Internet exposure for your child

Are you guilty of using a tablet or mobile phone to keep your child distracted while you’re in a public space? Or do you find yourself increasingly giving your child unrestricted internet exposure?

If the answer is ‘Yes’ to either of these questions, you may want to start thinking about what many parents often ask themselves – “How much time using the internet is too much for my child?”

As it turns out, the answer to that isn’t so straightforward. As a parent, you will need to consider some factors such as the following.

Factor 1: Your child’s age

Determining how much exposure to media online should take into consideration the age of your young one(1), at least according to the American Academy of Pediatrics (AAP). We’ve summarised these recommendations in a table to help you determine the best course of action depending each age group your child is in.

Age Group Recommendations by the AAP
Children younger than 18 months Other than video-chatting, parents should limit their child’s use of screen media.

If your child is 18 to 24 months of age, and if you and want to start introducing different types of media him or her, it is recommended that you select high-quality programming, and watch it together.

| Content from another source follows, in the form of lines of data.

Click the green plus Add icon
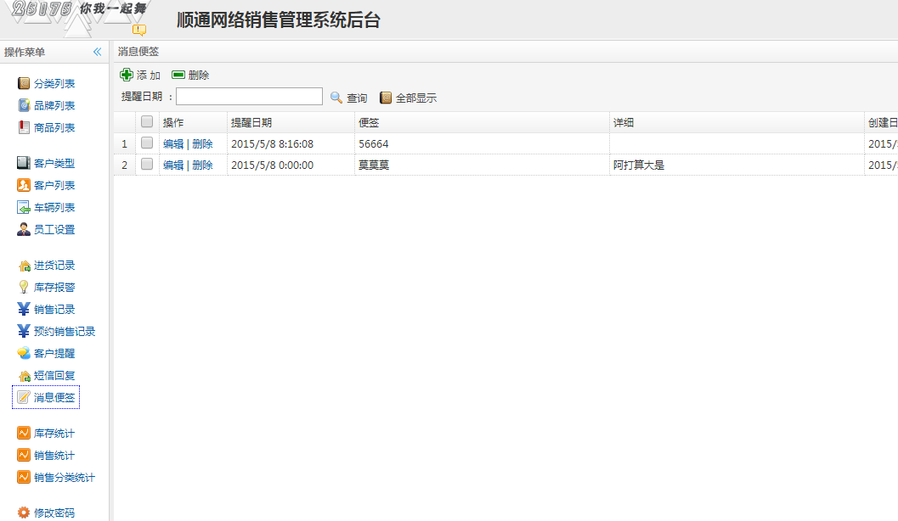The width and height of the screenshot is (898, 521). pyautogui.click(x=127, y=75)
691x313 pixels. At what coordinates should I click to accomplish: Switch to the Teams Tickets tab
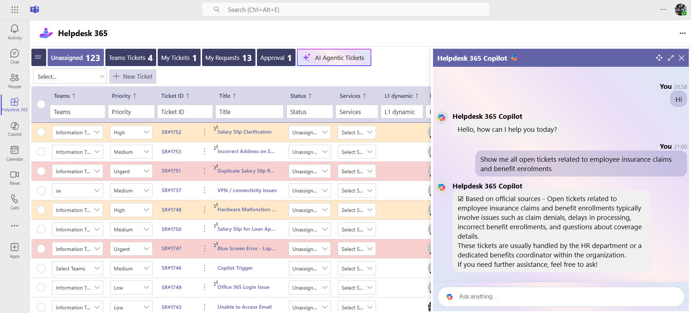pos(131,58)
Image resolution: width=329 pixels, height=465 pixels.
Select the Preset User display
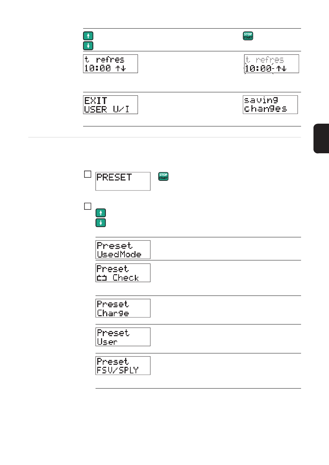pyautogui.click(x=123, y=337)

As a parent, you should also help them understand what they are viewing on their screens.

Children ages 2 to 5 years Now that your child is older, it is advised that you limit screen use of high-quality programmes to 1 hour per day.

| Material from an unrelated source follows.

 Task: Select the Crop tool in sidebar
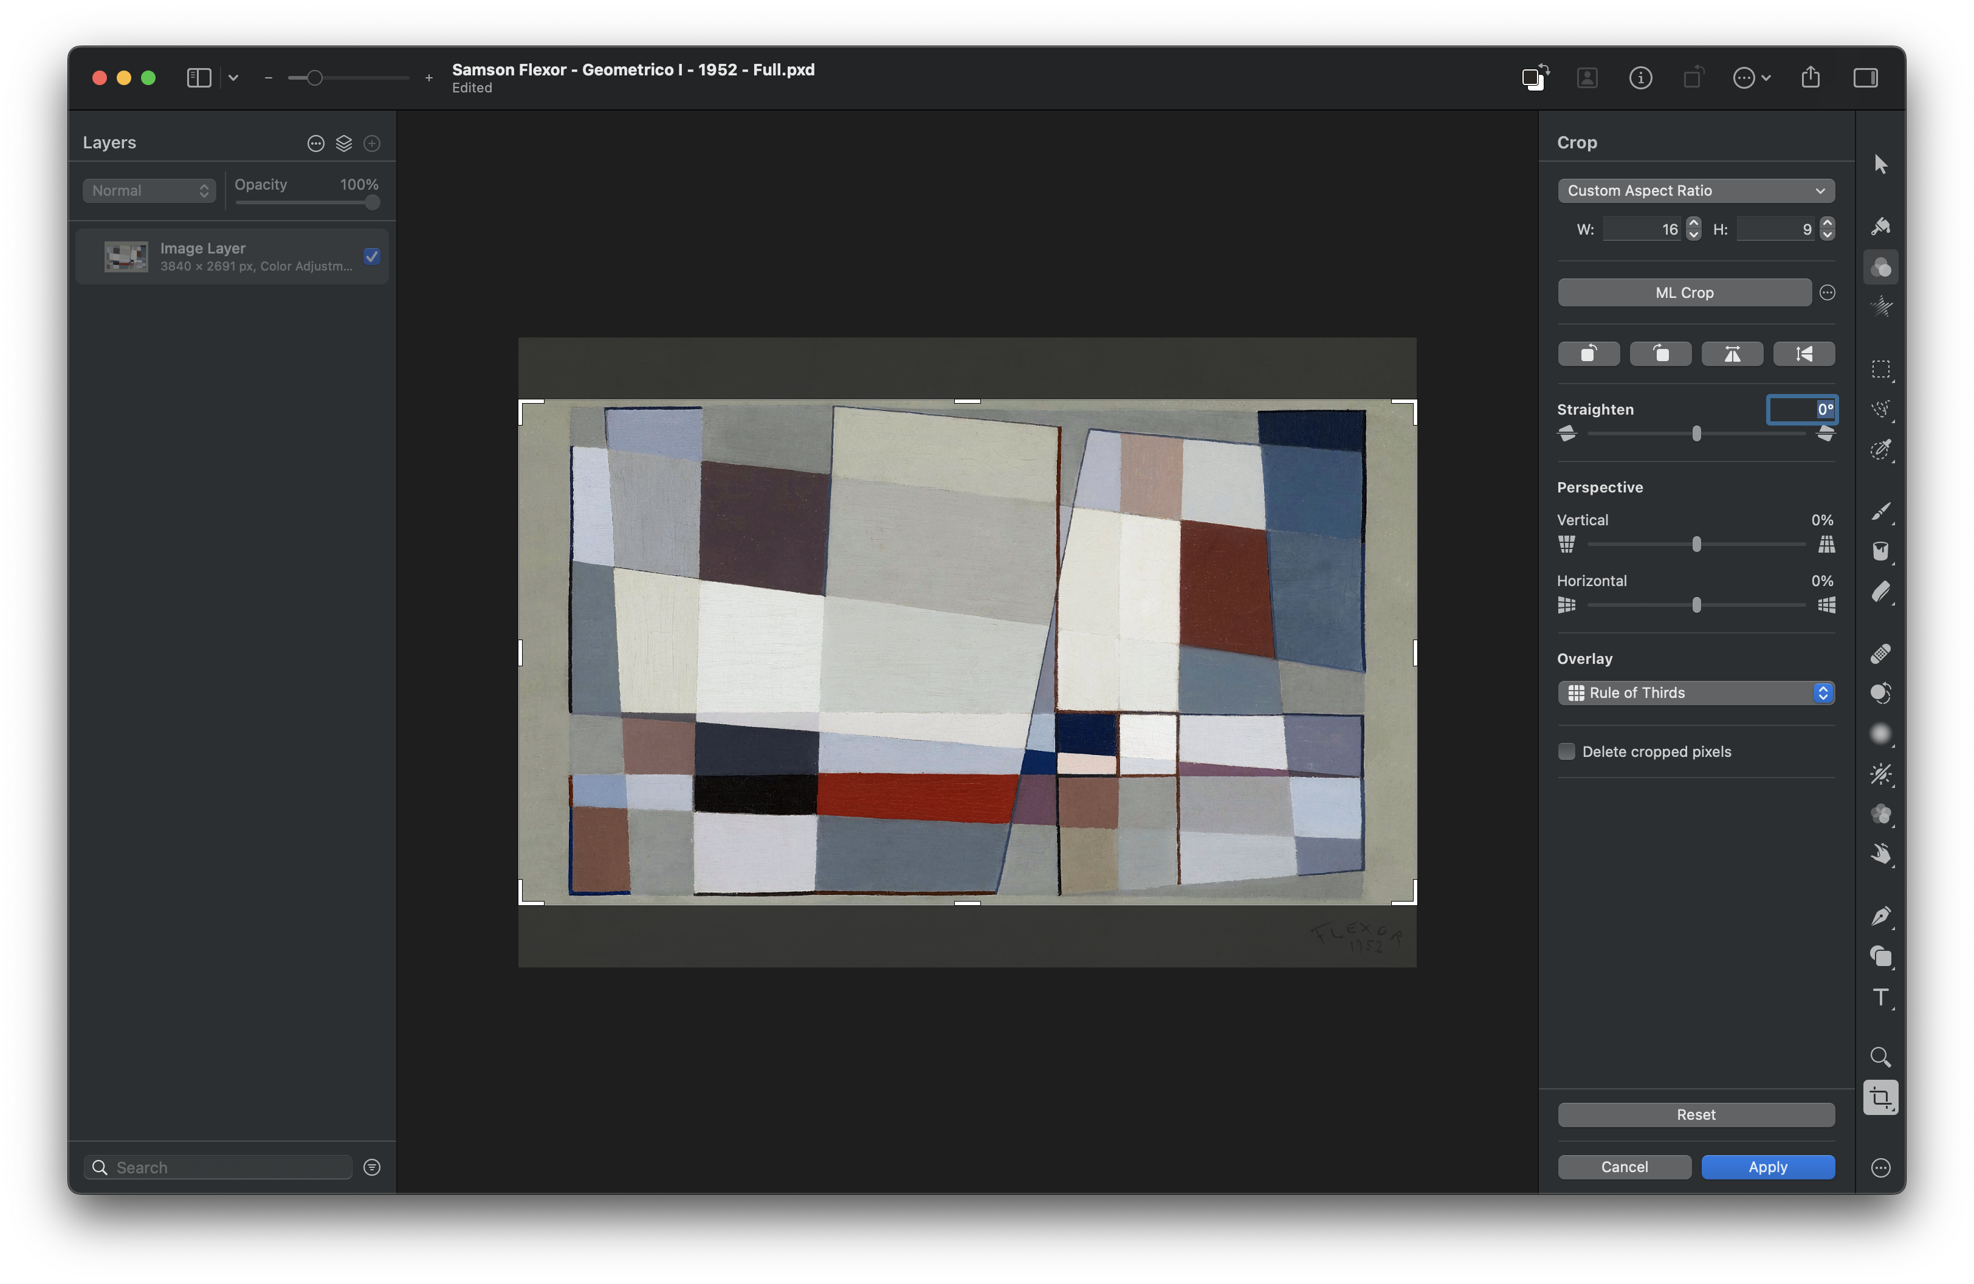tap(1882, 1097)
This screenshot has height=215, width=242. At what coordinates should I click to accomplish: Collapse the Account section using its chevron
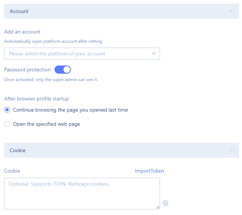point(231,11)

Watching these videos with your child is also ideal so that they can learn about the content and apply in real life.

Children ages 6 and older At this age group, you can start placing consistent limits on the time spent using the internet and digital devices.

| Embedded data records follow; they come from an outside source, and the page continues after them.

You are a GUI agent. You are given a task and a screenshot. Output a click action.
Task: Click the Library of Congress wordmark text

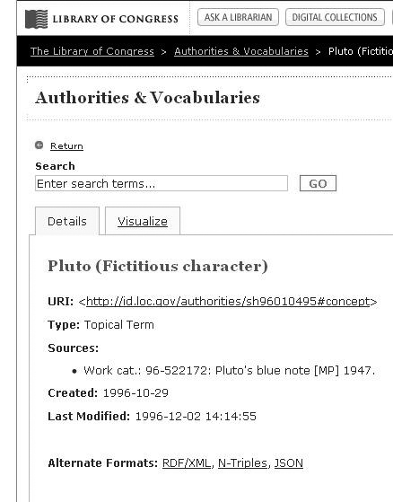click(x=116, y=19)
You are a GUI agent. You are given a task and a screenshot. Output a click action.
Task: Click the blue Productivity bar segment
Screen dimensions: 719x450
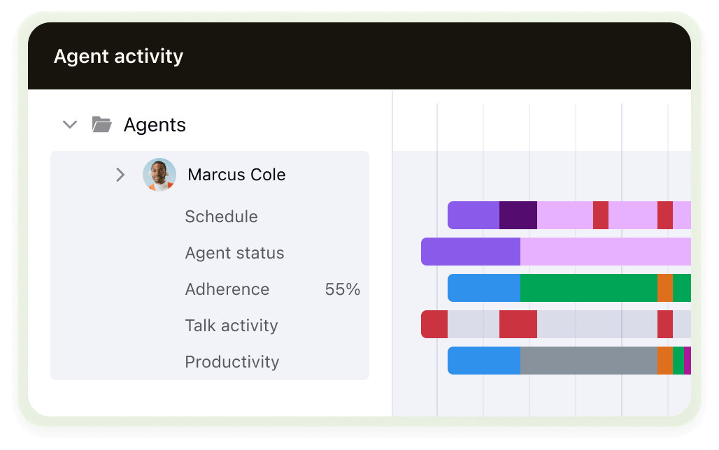tap(483, 361)
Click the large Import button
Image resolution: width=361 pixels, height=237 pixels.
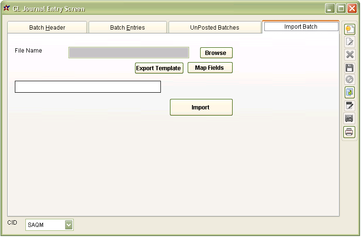pyautogui.click(x=201, y=108)
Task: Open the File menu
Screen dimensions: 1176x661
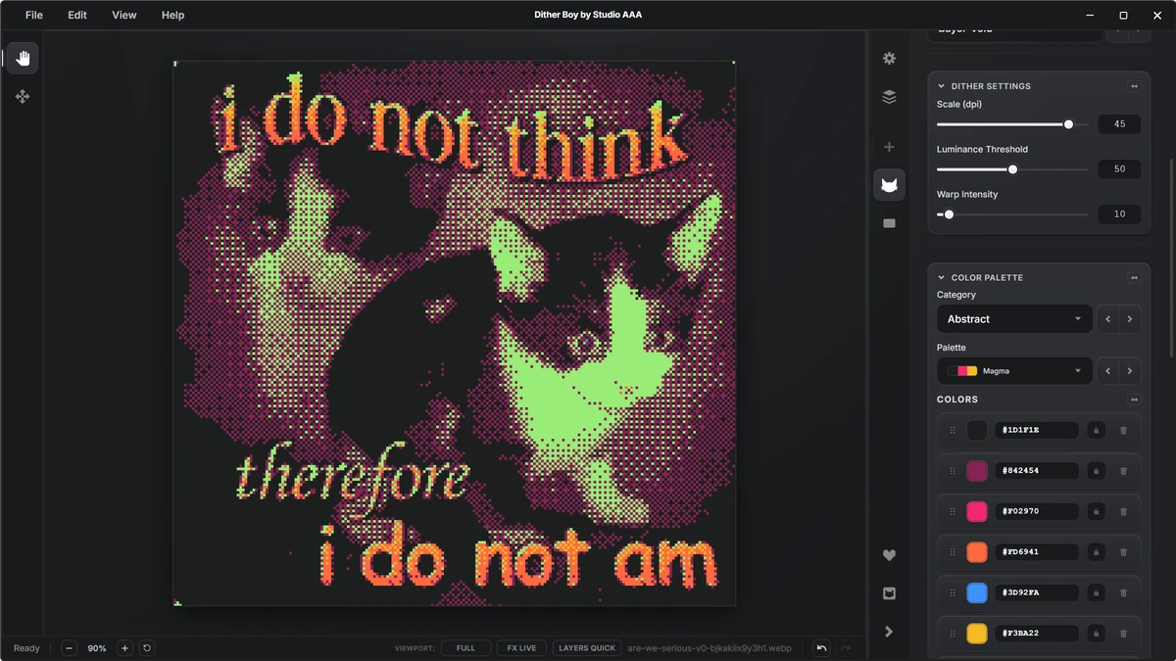Action: click(34, 15)
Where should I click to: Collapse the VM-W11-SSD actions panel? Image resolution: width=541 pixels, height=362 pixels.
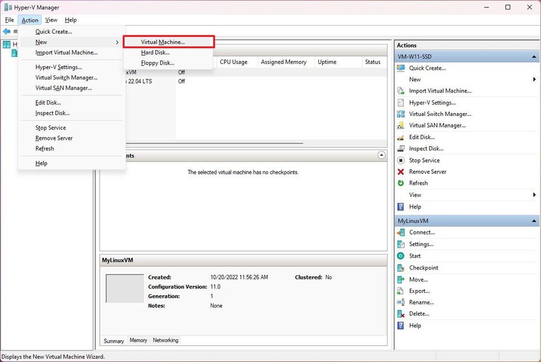[x=533, y=56]
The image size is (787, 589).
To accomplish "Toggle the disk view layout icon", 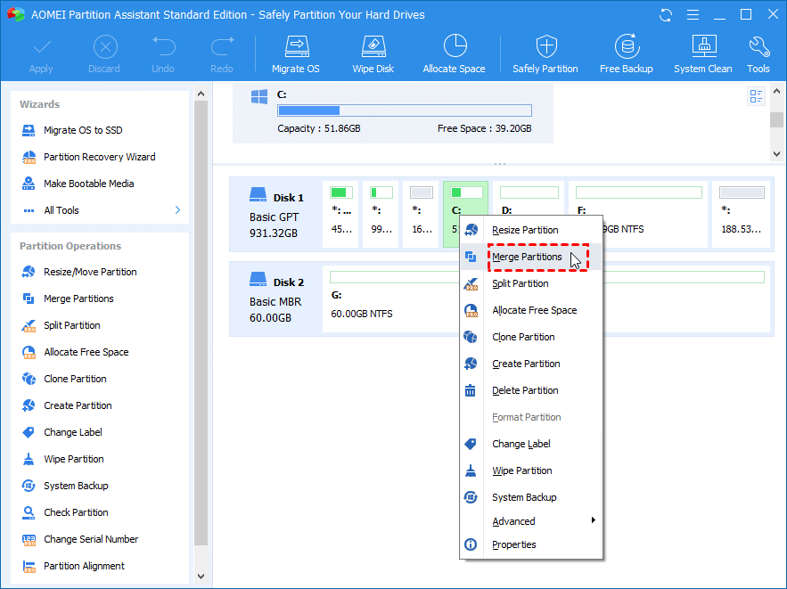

Parents should also monitor their child to ensure that this does not affect their sleep and health over a period of time.

Factor 2: The purpose of internet usage

As we all know, the internet is massive network that is capable of keeping us hooked with hours of entertainment. The result of that? Adults and kids alike get so engrossed to the point of keeping quiet and sitting still without being aware of it. Many parents are quick to use the internet to download videos and games for their child to play, without delving into the repercussions of their actions.

If you’re using this method to keep your child still and quiet while you busy yourself with other matters, you may want to think twice. Prolonged internet exposure can lead to a dependency and addiction to the web. Surely you wouldn’t want a situation where taking a tablet away briefly causes a ruckus that can only be tamed by giving into your child’s desire for the device?

But if your child is using the internet to read and learn more about the world we live in, then yes, internet exposure isn’t a bad idea. Rather than spending hours flipping through books to find specific types of information, doing research with the help of search engines can save your child lots of time.

And in case you haven’t noticed, many learning programmes in school require internet access to function as an educational tool in your child’s learning journey. With more and more programmes acting as an aid to help students better identify their strengths and areas of improvement, the push for more digital interactions should be encouraged.

Remember that whatever the purpose, internet exposure should always be done in moderation (as highlighted in our table earlier). Media usage should improve their learning ability, but never at the expense of their health and well-being.

Factor 3: Their reliance on the internet (or lack thereof)

Another factor for consideration is the severity of a child’s dependency on the internet. For example, one child can be exposed to the World Wide Web and have difficulty refocusing on studies when the time calls for it, whereas another child can have an equal amount of internet exposure, and still stay on track and disciplined.

In such a scenario, it makes logical sense to limit the first child’s exposure to the internet as opposed to the latter. If you think your child needs to learn how to rely less on the internet, it’s best to gradually restrict his screen usage now. Waiting till your kid becomes a grown-up will make it more difficult for the both of you to rectify this habit of reliance.

And if your child is reluctant to cut down on his or her use of digital devices, you can also take an alternative approach. Instead of harping on the time spent online, start small by making sure that the content viewed is safe and educational wherever possible.